These bronze groups, each representing a complex multi-figure composition, are derived from different sources but have been put together to create a new, and highly decorative, pair.
After being struck by Cupid's arrow, Pluto, the god of the dead and the Underworld, abducted Proserpina, the daughter of Ceres and the goddess of harvest and fertility. After desperately pleeing to Jupiter, Pluto's brother, Ceres convinced the former to allow Proserpina to return to earth for one half of the year and then spend the other half in the Underworld with her husband. It is, therefore, from this legend that the ancient ideology of the season was born. This theme was adopted by some of the greatest artists of their times, and Francois Girardon, was one of the greatest active in France during the reign of Louis XIV. His Abduction of Proserpina was originally conceived as a marble as part of a commission of four marble groups by different artists for the first Parterre d'Eau at Versailles (Souchal, 1981, op. cit., p. 42). The Girardon group is dated 1699.

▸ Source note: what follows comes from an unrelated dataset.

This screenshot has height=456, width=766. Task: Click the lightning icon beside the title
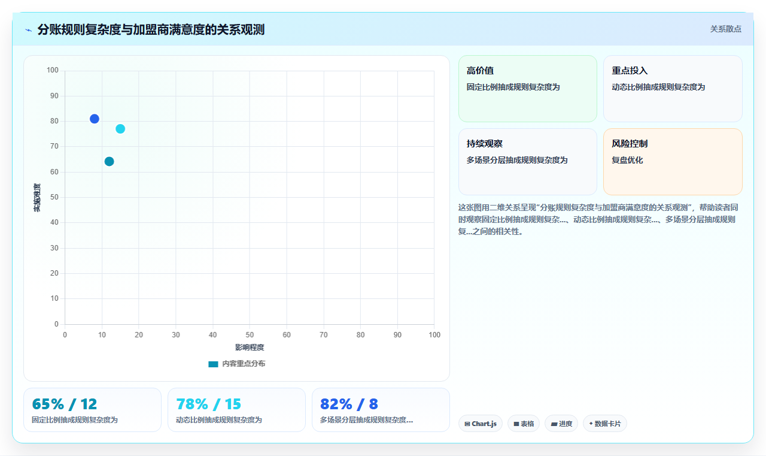28,30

The ancient Sabines were a tribe of people that inhabited Latium long before the foundation of Rome. The ancient myth recalls how Roman soldiers abducted the Sabine women in order to populate their new home, Rome. The conflict ended by the women throwing themselves and their children between the armies of their fathers and their husbands. The theme was most successfully adopted by Giambologna whose Rape of a Sabine Woman is considered to be his greatest achievement in marble. It was unveiled in the Loggia dei Lanzi, Florence, on 14 January, 1583 (Avery, op. cit., p. 109).
This pair of bronzes obviously post-dates Girardon's marble of 1699, but in terms of its facture and finish it is datable to the early years of the 18th century. A number of 18th and 19th century versions of this pairing, albeit of differing heights, have previously been offered for sale - for precise dates see Souchal, 1993, op. cit., p. 104.
A similar pair of bronzes after Giambologna and Gaspar Marsy, was sold at Sotheby's, London, lot 75, 223,500.